Song
- Language: Spanish
- English title: "Silence"
- Genre: Bolero
- Songwriter(s): Rafael Hernández

= Silencio (Rafael Hernández song) =

Song composed by Rafael Hernández Marín

"Silencio" (Spanish for "silence") is a bolero written in 1932 by Puerto Rican musician and composer Rafael Hernández. It has become a standard of the Latin music repertoire, with notable performances by artists such as Cuarteto Machín, Daniel Santos, Noro Morales and Ibrahim Ferrer.

This bolero should not be confused with the omelenkó of the same name composed by Elsa Angulo Macías and recorded by Celia Cruz with La Sonora Matancera in 1953.

==Recordings==
===Buena Vista Social Club===
Recorded by various artists in the world of Hispanic music, it came to wider prominence when it was included in the Oscar-nominated soundtrack of the 1999 documentary film Buena Vista Social Club, set in Cuba and directed by Wim Wenders. The song was sung by well-known singers Ibrahim Ferrer and Omara Portuondo, and conducted by Juan de Marcos González, featuring Ry Cooder on guitar.

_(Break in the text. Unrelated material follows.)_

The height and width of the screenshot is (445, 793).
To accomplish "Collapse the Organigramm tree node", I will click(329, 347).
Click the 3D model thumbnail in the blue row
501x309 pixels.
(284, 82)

The scene from the film in which the song is performed is particularly poignant because the age of the performers (72 and 69, respectively; the oldest bandmember was 91 and several others were over 80 years old) is contrasted by the freshness and emotional intensity of the performance, in which she is moved to tears that he tenderly brushes away.

The song was not included in the Buena Vista Social Club eponymous album, but rather in Ferrer's Buena Vista Social Club Presents Ibrahim Ferrer, released in 1999 by World Circuit.

===Other versions===
At the height of his career (the late 1950s until his death in 1964), the Puerto Rican pianist and bandleader Noro Morales released a series of recordings of ballroom rumba pieces arranged for his sextet, without vocals and with (an innovation) the piano playing both melody and rhythm. Several of his successes were composed by Hernández, among them "Silencio".

The 1969 Mexican film "El jibarito Rafael", set in Puerto Rico, has a scene where a tuxedo-clad singer (Felipe Pirela) sings the song as he wanders around the nightclub where the protagonist couple is sitting, to end up facing the girl directly as he begins the phrase "Silencio ..."

The Italian Singer Fabio Lepore made his version on the album "Pausa Caffe'"

==Lyrics==
The first two lines of the song, "Duermen en mi jardín / Las blancas azucenas", translates as Sleeping in my garden / The white lilies. The order of these lines is reversed in some versions. The third line, Los nardos y las rosas or The tuberoses and the roses, is omitted entirely from some versions.

Further lines of the song talk about a tormented soul: And my soul, very sad and heavy, Wants to hide from the flowers, Its bitter pain. The singer hides their true feelings: I don't want the flowers to know, The torments' life sends me, If they knew what I suffer. With my pains, they too would cry. The point is reiterated: Silence; let them sleep, The nards and the lilies. I don't want them to know my sadness. The final line, repeated three times, translates as Because, if they see me crying, they’ll die.

All the flowers mentioned are heavily scented, and hence have a palpable and evocative presence, even at night, in the dark, when they are "sleeping". This attribute leads to the conceit that the flowers are as sensitive to human emotions, just as humans are to their scents.